> _Assignment_
Whatever the records hold, copy it exactly and completely.

> _Data section_

----------------------------------------

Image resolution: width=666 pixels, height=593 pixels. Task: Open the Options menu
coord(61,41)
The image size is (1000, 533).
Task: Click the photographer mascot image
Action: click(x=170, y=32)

----------------------------------------

> _Written reply_
Image resolution: width=666 pixels, height=593 pixels. Task: Open the Options menu
coord(61,41)
The image size is (1000, 533).
Task: Click the photographer mascot image
Action: click(x=170, y=32)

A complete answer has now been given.